# The Differential Theory of US Armed Forces



## KenpoTex (May 18, 2004)

The Differential Theory of US Armed Forces
(Snake Model) 

The Differential Theory of US Armed Forces (Snake Model) upon encountering a snake in the Area of Operations or A Diversified Approach to Military Operations:

Infantry: Snake smells them, leaves area.

Airborne: Lands on and kills the snake.

Armor: Runs over snake, laughs, and looks for more snakes.

Aviation: Has Global Positioning Satellite coordinates to snake. Can't find snake. Returns to base for refuel, crew rest and manicures.

Ranger: Plays with snake, then eats it.

Field Artillery: Kills snake with massive Time On Target barrage with three Forward Artillery Brigades in support. Kills several hundred civilians as unavoidable collateral damage.
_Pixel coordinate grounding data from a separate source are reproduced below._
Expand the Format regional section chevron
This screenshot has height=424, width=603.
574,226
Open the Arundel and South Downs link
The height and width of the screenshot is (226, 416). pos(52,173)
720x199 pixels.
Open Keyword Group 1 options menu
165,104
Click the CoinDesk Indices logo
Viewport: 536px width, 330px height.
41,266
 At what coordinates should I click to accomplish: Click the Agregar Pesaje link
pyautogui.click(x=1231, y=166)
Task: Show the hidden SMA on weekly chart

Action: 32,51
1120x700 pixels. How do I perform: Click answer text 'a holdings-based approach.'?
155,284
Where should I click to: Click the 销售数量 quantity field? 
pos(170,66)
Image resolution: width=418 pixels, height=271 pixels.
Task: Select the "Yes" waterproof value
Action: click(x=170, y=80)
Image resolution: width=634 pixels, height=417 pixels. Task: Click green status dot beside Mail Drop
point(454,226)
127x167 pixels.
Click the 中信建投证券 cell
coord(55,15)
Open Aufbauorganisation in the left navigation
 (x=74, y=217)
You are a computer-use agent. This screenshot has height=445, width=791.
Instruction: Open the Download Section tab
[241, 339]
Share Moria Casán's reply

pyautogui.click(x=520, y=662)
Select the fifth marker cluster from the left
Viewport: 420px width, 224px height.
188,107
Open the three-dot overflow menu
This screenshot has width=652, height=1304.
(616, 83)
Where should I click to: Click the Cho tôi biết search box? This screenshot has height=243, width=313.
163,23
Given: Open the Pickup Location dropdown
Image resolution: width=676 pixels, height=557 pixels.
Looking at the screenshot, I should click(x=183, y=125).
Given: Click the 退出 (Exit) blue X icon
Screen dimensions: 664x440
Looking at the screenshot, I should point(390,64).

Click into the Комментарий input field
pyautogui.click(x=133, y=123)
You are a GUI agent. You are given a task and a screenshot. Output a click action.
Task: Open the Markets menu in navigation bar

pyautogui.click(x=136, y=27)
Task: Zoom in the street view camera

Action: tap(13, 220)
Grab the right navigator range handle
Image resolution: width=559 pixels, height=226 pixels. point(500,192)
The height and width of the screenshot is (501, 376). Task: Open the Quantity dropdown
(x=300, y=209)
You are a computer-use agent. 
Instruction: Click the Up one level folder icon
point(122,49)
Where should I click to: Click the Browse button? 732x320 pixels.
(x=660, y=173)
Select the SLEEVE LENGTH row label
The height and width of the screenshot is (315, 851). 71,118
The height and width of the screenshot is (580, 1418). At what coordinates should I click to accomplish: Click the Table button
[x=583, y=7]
Mission is considered a success and all participants (i.e. cooks, mechanics and clerks) are awarded Silver Stars.

Special Forces: Makes contact with snake, ignores all State Department directives and Theater Commander Rules of Engagement by building rapport with snake and winning its heart and mind. Trains it to kill other snakes. Files enormous travel voucher upon return.

Combat Engineer: Studies snake. Prepares in-depth doctrinal thesis in obscure 5-series Field Manual about how to defeat snake using countermobility assets. Complains that maneuver forces don't understand how to properly conduct doctrinal counter-snake ops.

Navy SEAL: Expends all ammunition and calls for naval gunfire support in failed attempt to kill snake. Snake bites SEAL and retreats to safety. Hollywood makes fantasy film in which SEALs kill Muslim extremist snakes.

Navy: Fires off 50 cruise missiles from various types of ships, kills snake and makes presentation to Senate Appropriations Committee on how Naval forces are the most cost-effective means of anti-snake force projection.

Marine: Kills snake by accident while looking for souvenirs. Local civilians demand removal of all US forces from Area of Operations.

Marine Recon: Follows snake, gets lost.

Combat Controllers: Guides snake elsewhere.

Para-Rescue Jumper: Wounds snake in initial encounter, then works feverishly to save snake's life.

Supply: (NOTICE: Your anti-snake equipment is on backorder.)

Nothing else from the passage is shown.